From Wake Forest's Deacon Darlings to Oklahoma State's Cowboy Coeds, from Western Carolina's Catamount Kittens to Alabama's Bama Belles, most names are alliterative, catchy and chaste. Husky Hostesses (Washington) aren't husky, the Californians (Cal) is not a TV miniseries, and Crimson-n-Cream (Oklahoma) is not a Tommy James and the Shondells hit. Each, however, is more descriptive than Georgia Girls. "When I tell people I'm a Georgia Girl," says senior Jill Rowell, "they go, 'Yeah? And?' "
North Carolina and North Carolina State settled playfully on Sweet Carolines and Stately Ladies, respectively. Until this season, Purdue had the Boilerettes, and Texas had Akers' Angels. But Texas has replaced coach Fred Akers with David McWilliams, and McWilliams's Angels just doesn't sing. So the next herd of Longhorns will be rounded up by the Texas Angels, while at Purdue, where Akers is now coaching, the Boilerettes will become Akers' Angels. If Fred Akers gets fired and rehired often enough, heaven is going to get awfully crowded.
Gator Getter Lisa Spurrier's dad, the new coach at Duke, has chosen Blue Angels over Devils Angels and Devils Advocates, hoping that Blue Angels can do for Duke football what The Blue Angel did for Marlene Dietrich.

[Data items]
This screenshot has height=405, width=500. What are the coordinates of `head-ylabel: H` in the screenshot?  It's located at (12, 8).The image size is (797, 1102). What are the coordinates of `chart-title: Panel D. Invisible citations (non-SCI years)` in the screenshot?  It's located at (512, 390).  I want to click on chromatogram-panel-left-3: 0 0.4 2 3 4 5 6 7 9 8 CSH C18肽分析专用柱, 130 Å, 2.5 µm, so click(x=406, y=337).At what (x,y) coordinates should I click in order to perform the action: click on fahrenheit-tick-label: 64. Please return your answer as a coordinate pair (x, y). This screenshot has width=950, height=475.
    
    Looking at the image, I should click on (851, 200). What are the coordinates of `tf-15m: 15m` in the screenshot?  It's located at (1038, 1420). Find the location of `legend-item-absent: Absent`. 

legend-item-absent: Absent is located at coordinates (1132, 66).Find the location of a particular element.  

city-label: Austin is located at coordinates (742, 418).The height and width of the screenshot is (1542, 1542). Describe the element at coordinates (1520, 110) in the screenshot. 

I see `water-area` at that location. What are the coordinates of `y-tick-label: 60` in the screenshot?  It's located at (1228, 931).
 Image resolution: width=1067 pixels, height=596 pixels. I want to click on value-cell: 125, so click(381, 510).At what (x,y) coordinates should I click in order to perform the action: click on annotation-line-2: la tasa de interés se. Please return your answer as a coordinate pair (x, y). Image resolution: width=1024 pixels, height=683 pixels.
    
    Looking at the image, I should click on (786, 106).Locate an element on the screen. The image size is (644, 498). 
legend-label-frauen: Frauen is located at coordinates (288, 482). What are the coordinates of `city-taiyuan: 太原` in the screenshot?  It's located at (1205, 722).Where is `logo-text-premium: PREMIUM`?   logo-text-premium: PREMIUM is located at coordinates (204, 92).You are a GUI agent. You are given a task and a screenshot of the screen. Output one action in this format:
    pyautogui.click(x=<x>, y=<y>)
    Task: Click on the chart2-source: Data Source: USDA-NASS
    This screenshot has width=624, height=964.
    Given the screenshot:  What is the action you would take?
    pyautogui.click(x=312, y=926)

■ What this exercise asks ■
A – List each group name and its school from the sentence in the article on college group names that begins "From Wake Forest's Deacon Darlings."
B – Please rewrite the paragraph of the article on college group names that begins "North Carolina and North Carolina State settled" as a short list, keeping its main facts.
C – Pick up the article on college group names from where it stops.
The material above is separate from the article on college group names.

■ Results for each task ■
A –
- Deacon Darlings (Wake Forest)
- Cowboy Coeds (Oklahoma State)
- Catamount Kittens (Western Carolina)
- Bama Belles (Alabama)

B –
- North Carolina: Sweet Carolines
- North Carolina State: Stately Ladies
- Texas: Akers' Angels until this season. Coach Fred Akers was replaced by David McWilliams, so the group will be the Texas Angels.
- Purdue: Boilerettes until this season. Akers now coaches there, so the group will become Akers' Angels.

C –
If a lot of these names seem to have a slightly chauvinistic ring to them, it's not just because on many campuses some people think Gloria Steinem is a Latin drinking song. Most groups were named years ago by football coaches who sought to create demure and compliant ladies' auxiliaries. But isn't a name like Gator Getters a little...
"Suggestive?" Ling says. "Yes, it's suggestive. And we've thought about changing it. But the name is part of our tradition—just like the orange hats."
Of course, the very precincts that tend to exalt football often do the same with hostessing; to find names like the vanilla Hostess Program or the prehistoric Horned Frog Associates, young men must go west—to Stanford or TCU, respectively. "Our name implies complete business," says Horned Frog Associate Laura Modesett. "We've got nothing to do with lovely nights in the dark." Adds HFA adviser Lisa Grider, "No way we were going to be [coach Jim] Wacker's Wonders or Horned Frog Honeys. Names like that won't get the sharpest girls on campus."
And that's whom the very best hostessing groups attract. The ideal hostess is a pre-Yuppie, postfeminist young woman, into marketing and p.r., able and eager to sell her school. She's bubbly, but with natural carbonation, and has no hang-up about working for little or nothing. And she'll do what every coach loves—compete. "One girl, both of the guys she showed around this year went elsewhere," says former N.C. State recruiting coordinator Bobby Purcell. "One went to Clemson. She really took it hard."
But she bounced back. After all, she was a Stately Lady, and a Stately Lady always maintains her dignity. "I like our name," Stately Lady Laura Torres says. "I mean, what's a guy going to think when he's met by a Gator Getter?"
Just so no one gets the wrong idea, here's a primer for you college-bound gridders: Everything You Always Wanted to Know About Hostesses (But Were Afraid to Ask).
Who exactly is she?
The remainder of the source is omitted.